GIVEN PASSAGE:
+===+

I believe this term was originally used to describe accounting methods and so on. What it means, roughly, is don't do anything weird. And in accounting that's probably a good idea. The terms "cutting-edge" and "accounting" do not sound good together. But when you import this criterion into decisions about technology, you start to get the wrong answers.

Technology often should be cutting-edge. In programming languages, as Erann Gat has pointed out, what "industry best practice" actually gets you is not the best, but merely the average. When a decision causes you to develop software at a fraction of the rate of more aggressive competitors, "best practice" is a misnomer."
—Paul Graham, Revenge of the Nerds

Advent of Code 2017: Week 1

After 7 days, let's see how my Advent of Code 2017 is going.

  • Web framework: I made a standard web console, which I then copy forward to the next day. I could just as easily have put all the buttons on a single page, but it'd get too long by day 31.

  • Unit testing: As seen in stdlib.js, my test framework is very simple: On page load, setup, run some asserts, finish to get stats and redbar/greenbar the test console. This has been a great win, even though several of the days had only one or two examples.

  • 01:

    "The captcha requires you to review a sequence of digits (your puzzle input) and find the sum of all digits that match the next digit in the list. The list is circular, so the digit after the last digit is the first digit in the list."

+===+

STATED EXERCISE:
In the Paul Graham quotation at the top of the Advent of Code post, list every term shown in quotation marks.

COLLECTED MATERIAL:
+===+

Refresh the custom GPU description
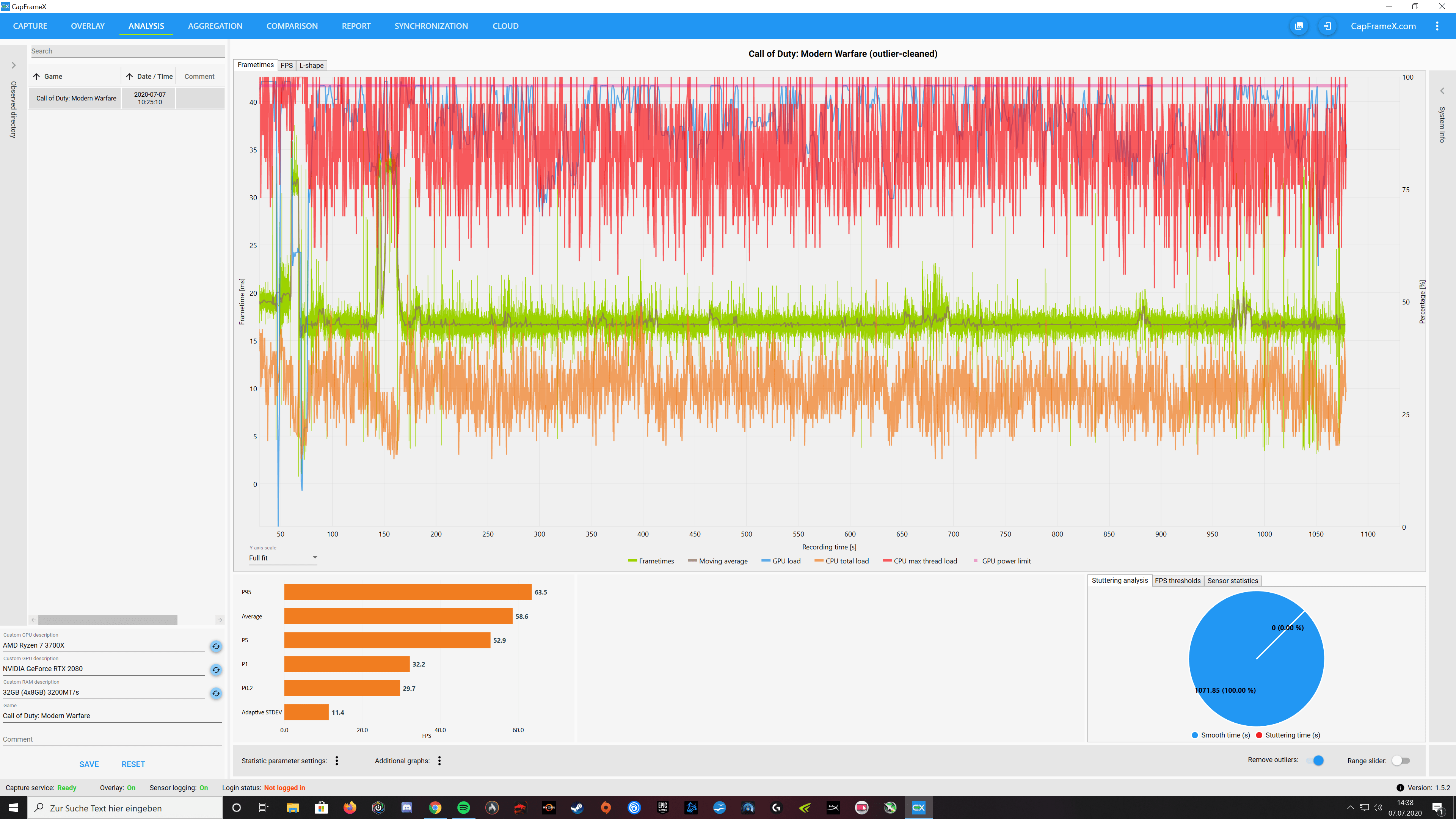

+===+

COMPLETE OUTPUT:
- "cutting-edge"
- "accounting"
- "industry best practice"
- "best practice"